> [Given records]
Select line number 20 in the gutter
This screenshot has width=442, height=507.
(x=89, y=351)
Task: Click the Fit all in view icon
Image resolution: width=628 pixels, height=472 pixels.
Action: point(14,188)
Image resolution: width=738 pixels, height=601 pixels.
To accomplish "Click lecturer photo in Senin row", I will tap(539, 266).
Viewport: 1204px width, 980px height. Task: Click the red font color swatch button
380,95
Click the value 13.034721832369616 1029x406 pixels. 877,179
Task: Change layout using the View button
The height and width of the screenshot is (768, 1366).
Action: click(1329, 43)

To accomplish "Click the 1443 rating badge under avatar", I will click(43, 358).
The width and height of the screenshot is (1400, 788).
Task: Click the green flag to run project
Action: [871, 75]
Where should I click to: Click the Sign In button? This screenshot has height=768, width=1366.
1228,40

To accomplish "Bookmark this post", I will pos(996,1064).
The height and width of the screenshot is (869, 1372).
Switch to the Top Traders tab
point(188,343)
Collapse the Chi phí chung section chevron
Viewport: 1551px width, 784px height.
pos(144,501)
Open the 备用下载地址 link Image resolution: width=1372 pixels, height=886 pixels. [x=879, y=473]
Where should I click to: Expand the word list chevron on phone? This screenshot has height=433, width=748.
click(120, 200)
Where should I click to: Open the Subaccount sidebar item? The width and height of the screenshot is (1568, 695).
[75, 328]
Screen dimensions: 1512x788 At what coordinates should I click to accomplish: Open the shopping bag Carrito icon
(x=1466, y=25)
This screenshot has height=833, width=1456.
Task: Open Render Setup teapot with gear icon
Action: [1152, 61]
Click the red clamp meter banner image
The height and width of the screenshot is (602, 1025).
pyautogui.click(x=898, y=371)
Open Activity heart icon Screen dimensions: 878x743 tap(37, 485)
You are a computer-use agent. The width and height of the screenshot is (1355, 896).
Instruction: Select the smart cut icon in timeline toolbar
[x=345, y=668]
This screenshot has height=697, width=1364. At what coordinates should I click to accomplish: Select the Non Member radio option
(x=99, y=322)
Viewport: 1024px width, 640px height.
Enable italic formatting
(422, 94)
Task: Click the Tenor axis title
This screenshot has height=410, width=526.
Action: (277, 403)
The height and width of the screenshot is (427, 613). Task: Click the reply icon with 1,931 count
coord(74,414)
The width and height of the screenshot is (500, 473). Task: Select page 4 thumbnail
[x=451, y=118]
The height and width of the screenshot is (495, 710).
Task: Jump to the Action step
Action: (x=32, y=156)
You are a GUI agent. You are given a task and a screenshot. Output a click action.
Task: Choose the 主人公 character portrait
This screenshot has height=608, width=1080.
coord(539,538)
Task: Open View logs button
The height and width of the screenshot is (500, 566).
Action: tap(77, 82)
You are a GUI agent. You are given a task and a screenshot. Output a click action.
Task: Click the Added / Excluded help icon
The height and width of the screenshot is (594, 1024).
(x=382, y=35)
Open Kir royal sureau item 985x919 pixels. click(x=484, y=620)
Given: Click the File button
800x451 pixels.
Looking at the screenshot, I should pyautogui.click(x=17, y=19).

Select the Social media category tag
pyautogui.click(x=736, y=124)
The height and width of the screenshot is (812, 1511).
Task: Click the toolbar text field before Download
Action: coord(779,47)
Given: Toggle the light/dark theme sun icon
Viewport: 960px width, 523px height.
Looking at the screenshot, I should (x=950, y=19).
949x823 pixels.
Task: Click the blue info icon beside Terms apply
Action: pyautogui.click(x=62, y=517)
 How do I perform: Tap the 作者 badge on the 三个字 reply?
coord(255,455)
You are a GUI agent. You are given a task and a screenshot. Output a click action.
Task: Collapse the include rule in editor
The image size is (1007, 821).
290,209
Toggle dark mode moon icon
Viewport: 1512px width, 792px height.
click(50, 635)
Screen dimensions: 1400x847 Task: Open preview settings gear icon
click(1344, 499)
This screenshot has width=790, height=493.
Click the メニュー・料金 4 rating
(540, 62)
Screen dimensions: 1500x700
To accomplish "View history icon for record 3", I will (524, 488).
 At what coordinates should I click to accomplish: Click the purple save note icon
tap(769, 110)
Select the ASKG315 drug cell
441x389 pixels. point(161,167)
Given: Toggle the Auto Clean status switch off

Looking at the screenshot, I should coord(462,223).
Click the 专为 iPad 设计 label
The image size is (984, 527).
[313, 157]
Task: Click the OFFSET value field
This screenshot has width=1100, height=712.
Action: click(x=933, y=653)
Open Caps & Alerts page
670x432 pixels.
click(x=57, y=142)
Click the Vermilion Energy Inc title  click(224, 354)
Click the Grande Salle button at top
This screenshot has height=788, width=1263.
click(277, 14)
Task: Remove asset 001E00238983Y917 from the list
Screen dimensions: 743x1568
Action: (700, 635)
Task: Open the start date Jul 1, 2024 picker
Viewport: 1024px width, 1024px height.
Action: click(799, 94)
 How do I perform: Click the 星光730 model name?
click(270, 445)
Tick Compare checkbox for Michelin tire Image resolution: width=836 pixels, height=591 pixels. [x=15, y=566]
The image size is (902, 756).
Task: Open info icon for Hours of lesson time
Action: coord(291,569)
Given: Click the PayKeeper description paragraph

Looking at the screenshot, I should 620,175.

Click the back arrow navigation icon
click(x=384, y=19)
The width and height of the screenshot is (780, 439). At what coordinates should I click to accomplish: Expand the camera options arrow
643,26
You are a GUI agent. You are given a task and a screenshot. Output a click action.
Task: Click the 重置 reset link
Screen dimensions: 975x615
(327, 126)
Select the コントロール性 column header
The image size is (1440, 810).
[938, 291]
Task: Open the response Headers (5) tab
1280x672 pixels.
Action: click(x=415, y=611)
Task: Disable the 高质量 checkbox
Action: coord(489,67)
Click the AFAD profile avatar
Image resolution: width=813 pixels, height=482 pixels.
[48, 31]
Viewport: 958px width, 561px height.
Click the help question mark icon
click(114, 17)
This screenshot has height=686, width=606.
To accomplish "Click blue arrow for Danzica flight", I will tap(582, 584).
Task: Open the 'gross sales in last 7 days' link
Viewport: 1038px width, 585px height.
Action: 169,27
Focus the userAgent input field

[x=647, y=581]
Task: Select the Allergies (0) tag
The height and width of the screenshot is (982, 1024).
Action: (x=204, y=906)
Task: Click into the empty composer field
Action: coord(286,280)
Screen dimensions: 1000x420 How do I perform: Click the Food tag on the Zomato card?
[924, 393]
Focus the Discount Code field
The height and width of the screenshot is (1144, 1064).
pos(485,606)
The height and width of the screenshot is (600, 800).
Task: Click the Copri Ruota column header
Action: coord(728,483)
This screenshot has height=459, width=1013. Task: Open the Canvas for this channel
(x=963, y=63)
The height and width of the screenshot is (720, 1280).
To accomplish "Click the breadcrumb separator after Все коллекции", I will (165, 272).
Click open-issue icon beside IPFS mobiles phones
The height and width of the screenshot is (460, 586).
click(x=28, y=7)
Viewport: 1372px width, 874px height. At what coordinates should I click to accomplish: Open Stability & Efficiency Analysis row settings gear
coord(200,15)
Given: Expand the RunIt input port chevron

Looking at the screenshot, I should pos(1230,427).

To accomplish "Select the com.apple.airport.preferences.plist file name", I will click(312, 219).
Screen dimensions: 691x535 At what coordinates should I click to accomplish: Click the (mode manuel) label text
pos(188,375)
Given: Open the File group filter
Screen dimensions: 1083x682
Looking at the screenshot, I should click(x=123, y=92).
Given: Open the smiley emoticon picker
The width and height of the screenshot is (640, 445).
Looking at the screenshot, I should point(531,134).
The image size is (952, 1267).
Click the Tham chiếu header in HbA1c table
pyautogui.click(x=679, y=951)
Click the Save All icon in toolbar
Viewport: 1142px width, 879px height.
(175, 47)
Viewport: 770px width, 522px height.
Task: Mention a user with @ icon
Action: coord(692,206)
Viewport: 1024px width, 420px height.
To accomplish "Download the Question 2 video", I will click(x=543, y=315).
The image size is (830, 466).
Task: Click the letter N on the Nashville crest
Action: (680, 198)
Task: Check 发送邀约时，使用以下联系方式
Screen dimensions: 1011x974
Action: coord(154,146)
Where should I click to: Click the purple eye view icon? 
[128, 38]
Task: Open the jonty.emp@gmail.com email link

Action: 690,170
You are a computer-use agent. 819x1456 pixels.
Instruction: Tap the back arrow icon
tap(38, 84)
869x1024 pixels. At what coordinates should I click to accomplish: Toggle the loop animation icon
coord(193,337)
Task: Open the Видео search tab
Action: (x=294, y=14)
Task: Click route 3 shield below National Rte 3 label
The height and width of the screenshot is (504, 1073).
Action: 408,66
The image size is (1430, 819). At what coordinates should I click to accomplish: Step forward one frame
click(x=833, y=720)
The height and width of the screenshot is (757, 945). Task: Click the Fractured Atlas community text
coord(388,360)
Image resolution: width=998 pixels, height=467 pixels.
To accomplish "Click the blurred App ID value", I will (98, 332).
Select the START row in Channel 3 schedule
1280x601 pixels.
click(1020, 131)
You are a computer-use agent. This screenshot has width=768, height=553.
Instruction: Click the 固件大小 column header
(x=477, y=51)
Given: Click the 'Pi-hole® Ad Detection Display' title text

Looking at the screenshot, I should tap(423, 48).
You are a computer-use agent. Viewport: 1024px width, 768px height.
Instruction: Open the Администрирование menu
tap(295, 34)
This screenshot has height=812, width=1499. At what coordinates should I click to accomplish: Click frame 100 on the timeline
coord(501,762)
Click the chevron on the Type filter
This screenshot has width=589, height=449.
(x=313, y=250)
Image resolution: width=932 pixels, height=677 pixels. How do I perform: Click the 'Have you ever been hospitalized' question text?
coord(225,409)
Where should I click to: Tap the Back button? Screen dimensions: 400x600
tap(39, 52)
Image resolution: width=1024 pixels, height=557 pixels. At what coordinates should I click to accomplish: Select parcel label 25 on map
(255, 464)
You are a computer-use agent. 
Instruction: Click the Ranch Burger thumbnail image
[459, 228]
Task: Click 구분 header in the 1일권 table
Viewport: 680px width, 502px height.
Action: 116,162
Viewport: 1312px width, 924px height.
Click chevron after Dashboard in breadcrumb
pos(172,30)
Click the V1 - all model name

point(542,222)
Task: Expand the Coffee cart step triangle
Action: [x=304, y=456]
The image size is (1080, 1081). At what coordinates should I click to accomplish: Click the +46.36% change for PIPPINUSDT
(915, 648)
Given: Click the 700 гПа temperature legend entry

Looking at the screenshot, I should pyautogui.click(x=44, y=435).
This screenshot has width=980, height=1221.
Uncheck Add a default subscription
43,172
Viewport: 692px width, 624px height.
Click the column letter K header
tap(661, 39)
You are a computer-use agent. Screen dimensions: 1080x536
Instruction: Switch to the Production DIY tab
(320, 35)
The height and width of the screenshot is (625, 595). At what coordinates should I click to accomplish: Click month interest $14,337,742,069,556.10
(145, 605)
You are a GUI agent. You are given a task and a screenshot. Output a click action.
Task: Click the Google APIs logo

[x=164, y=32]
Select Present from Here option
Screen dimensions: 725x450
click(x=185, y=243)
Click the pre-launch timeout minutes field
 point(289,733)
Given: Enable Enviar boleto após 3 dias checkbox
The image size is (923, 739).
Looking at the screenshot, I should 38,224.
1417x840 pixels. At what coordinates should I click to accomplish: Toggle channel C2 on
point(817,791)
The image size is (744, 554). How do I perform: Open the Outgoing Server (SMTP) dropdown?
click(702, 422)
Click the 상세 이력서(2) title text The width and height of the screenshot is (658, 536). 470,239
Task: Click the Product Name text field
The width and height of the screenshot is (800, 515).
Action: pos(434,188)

> [Exercise details] From the listing, reproduce every line where the word "filter" is present.

> [Exercise response]
Given: Open the File group filter
Click the chevron on the Type filter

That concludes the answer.